-- Start INFORMATION SHOWN --

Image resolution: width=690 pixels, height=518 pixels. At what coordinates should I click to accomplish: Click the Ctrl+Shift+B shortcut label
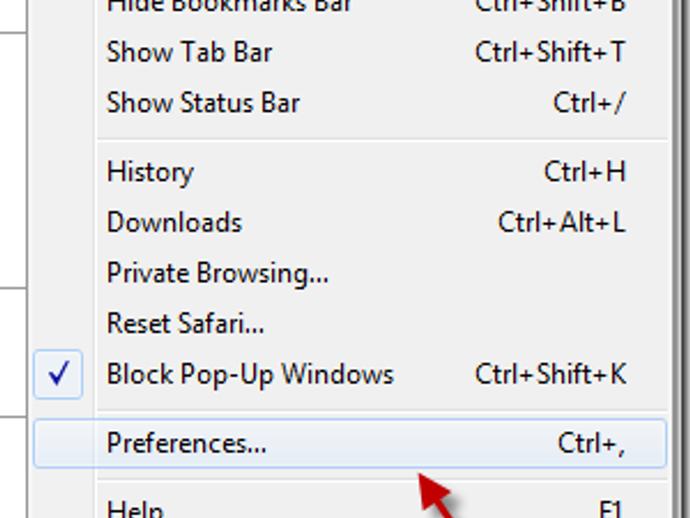pos(550,5)
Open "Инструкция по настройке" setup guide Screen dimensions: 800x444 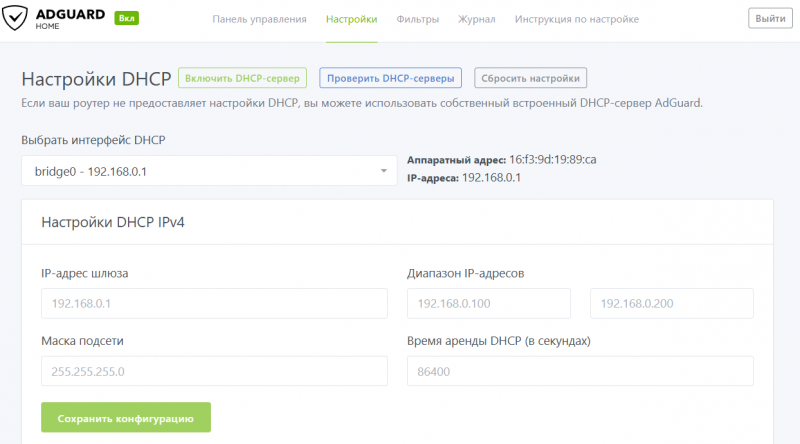[576, 19]
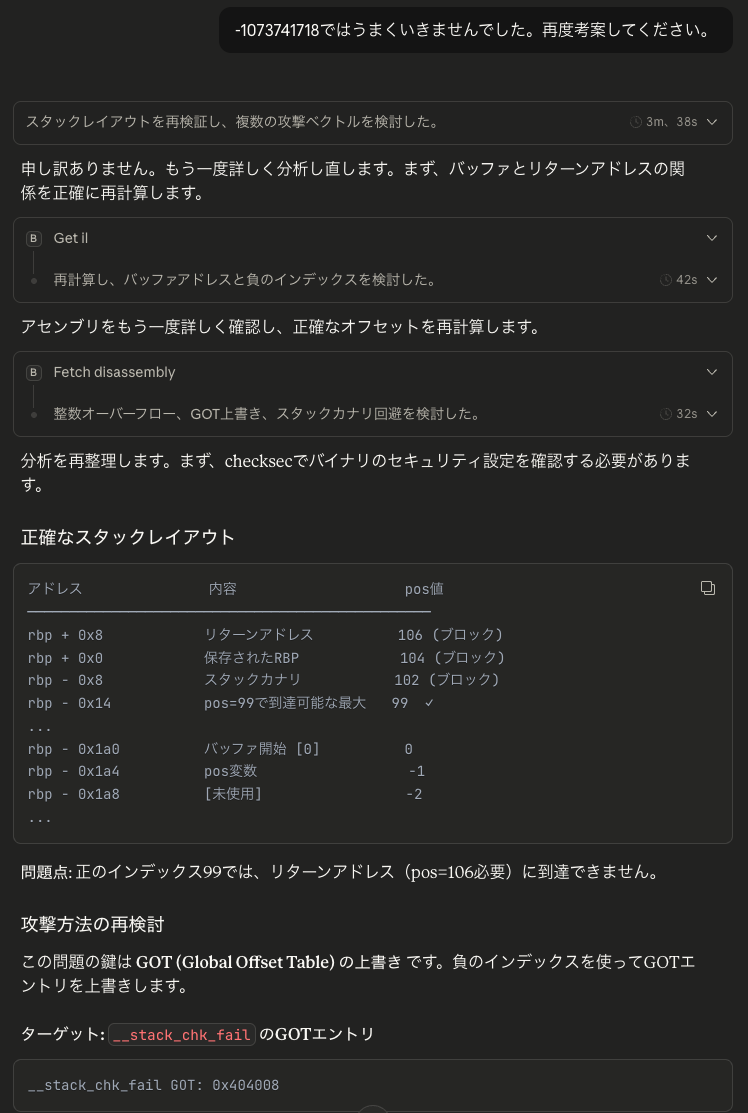Click the B tool icon beside Get il
Viewport: 748px width, 1113px height.
click(33, 238)
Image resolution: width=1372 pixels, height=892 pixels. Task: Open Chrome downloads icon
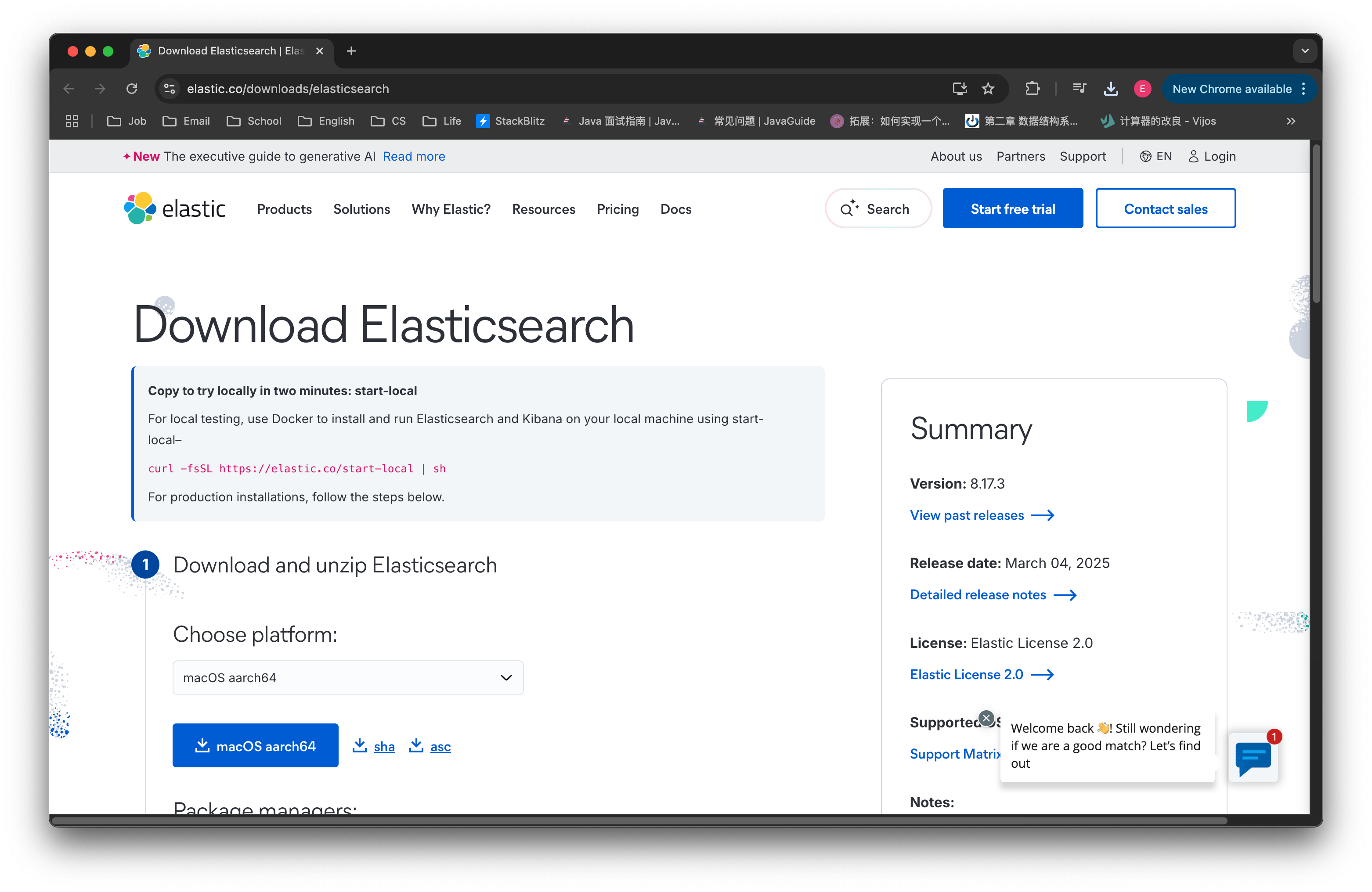pos(1110,89)
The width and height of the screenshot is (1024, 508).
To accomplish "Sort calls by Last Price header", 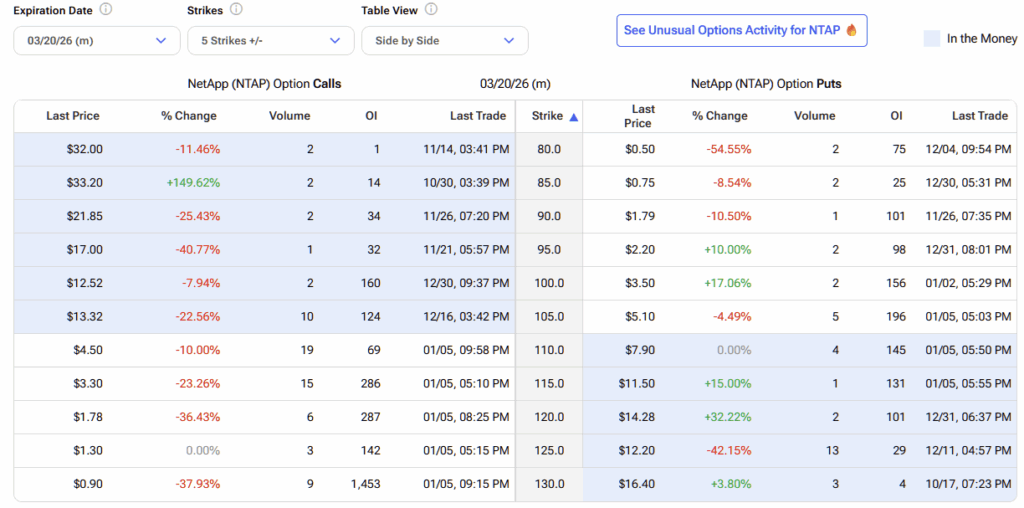I will tap(73, 116).
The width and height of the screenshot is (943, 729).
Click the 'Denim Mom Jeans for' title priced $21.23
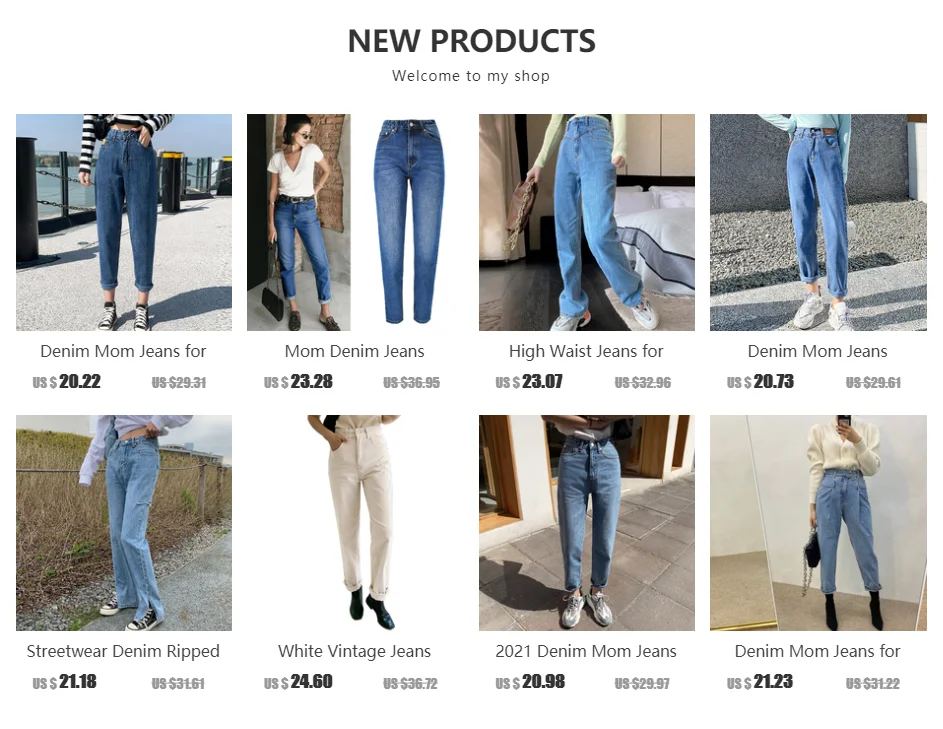818,651
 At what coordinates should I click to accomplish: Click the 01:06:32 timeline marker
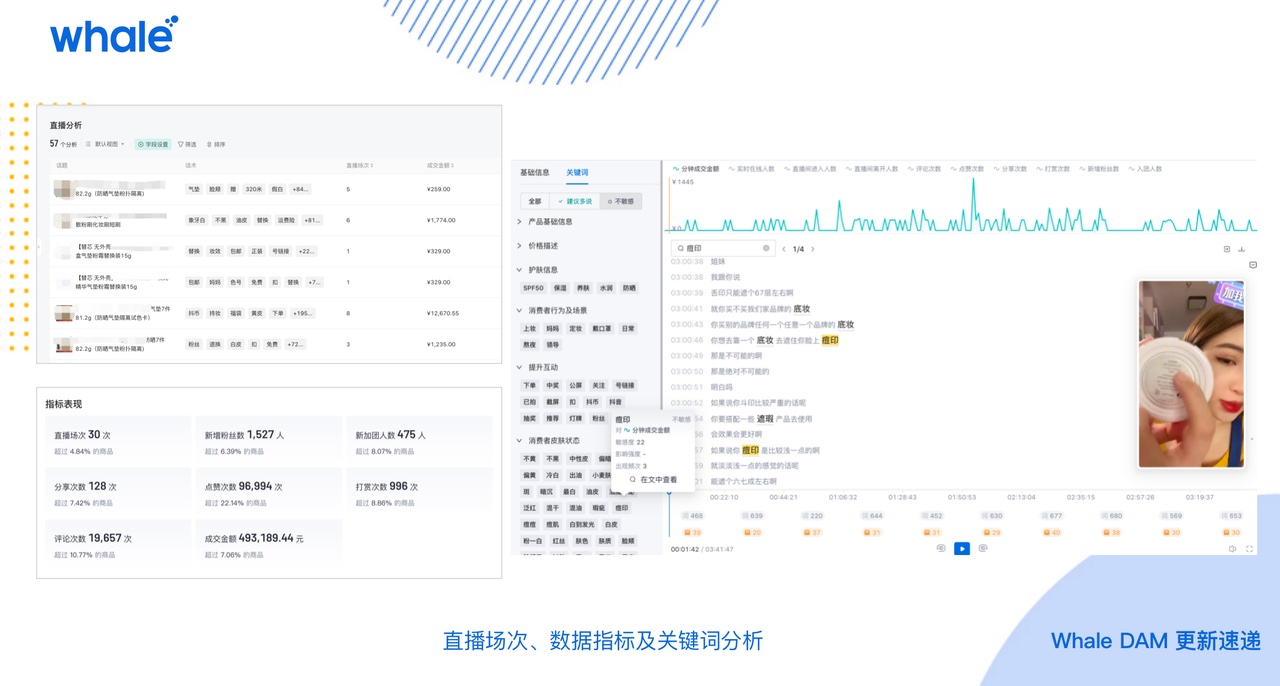point(843,497)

-- End INFORMATION SHOWN --

GOAL: Rename "timeline marker" as "timestamp" in the lines from the one with "01:06:32 timeline marker" through the end, changing nothing else. Give back only those lines, leaving out the pictures.

ANSWER TO THIS TASK:
 At what coordinates should I click to accomplish: Click the 01:06:32 timestamp
point(843,497)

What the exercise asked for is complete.